La puesta en escena, el colorido del vestuario, las luces, las flores, los pájaros, las estrellas iluminando el cielo, brillando en la oscuridad del escenario... Butterfly amando, soñando, esperando siempre, sufriendo su pena de ausencia. Y el niño..., ¡ay, el niño! Un muñeco de madera, una marioneta genialmente dirigida por unas sombras negras donde unas manos invisibles le daban vida. Tanta vida, que emocionaba más que un niño de carne y hueso. Vestido de marinero, con sus ojillos brillantes miraba a su madre con un gesto de amor que  impresionaba, y se dormía en sus brazos mientras el coro de boca cerrada susurraba una canción tristísima que nos sobrecogía. Inenarrable el diálogo mudo de su mirada infantil  oyendo a su madre renunciar a él por amor. Los ojos de ese niño, la música rotunda y solemne que hablaba también presagiando el final... La belleza absoluta envolviendo lo trágico.

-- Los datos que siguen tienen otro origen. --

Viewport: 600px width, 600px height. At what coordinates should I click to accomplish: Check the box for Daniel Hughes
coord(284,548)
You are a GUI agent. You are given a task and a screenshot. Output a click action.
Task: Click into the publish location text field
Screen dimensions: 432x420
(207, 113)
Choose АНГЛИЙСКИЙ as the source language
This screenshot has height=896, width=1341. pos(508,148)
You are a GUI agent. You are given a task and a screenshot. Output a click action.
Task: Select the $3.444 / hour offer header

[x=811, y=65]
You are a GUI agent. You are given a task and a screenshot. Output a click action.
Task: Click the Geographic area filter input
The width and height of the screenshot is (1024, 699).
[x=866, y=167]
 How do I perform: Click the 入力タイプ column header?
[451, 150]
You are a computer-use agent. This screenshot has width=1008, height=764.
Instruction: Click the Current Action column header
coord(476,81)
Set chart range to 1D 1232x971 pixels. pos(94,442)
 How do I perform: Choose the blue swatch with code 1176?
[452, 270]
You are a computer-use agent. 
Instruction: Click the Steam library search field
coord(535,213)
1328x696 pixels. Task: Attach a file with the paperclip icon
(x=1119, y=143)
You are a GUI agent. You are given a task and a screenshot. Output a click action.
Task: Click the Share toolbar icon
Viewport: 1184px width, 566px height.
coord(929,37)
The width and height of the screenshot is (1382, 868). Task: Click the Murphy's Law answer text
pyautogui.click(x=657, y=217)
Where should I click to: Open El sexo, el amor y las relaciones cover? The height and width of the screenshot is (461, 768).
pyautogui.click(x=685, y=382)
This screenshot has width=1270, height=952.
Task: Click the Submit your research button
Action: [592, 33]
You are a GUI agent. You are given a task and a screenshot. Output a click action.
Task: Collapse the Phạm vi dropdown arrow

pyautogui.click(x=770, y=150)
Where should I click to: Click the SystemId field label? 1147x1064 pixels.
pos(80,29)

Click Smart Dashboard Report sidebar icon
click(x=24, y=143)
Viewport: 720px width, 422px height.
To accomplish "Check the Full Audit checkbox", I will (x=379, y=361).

Con su kimono de boda, su faja roja y una vistosa flor en el pelo, Butterfly se rendía a su cruel destino. Sus alas de mariposa se cerraban a la vida y moría con honor para no vivir sin honor. Y ajeno a la tragedia, el niño jugaba con una banderita americana. Maravillosa ‘Madama Butterfly’, la música de Giacomo Puccini abrazando magistralmente el vuelo de una dulce mariposa  que supo amar y morir por amor; música sublime para una historia, tristemente hermosa, que nos hacía llorar de pura belleza. La música, siempre la música, apelando a los sentidos, tocando el corazón, revolviéndonos el alma. Un bel di vedremo..., decía Cio-Cio-San soñando con la nave blanca que le traería de nuevo a su amor americano; un sueño imposible que abatió sus alas y  cerró sus ojos para siempre. Pero su espíritu sigue vivo en los amorosos brazos de la música. 

Volando  como los petirrojos entre las flores de los cerezos.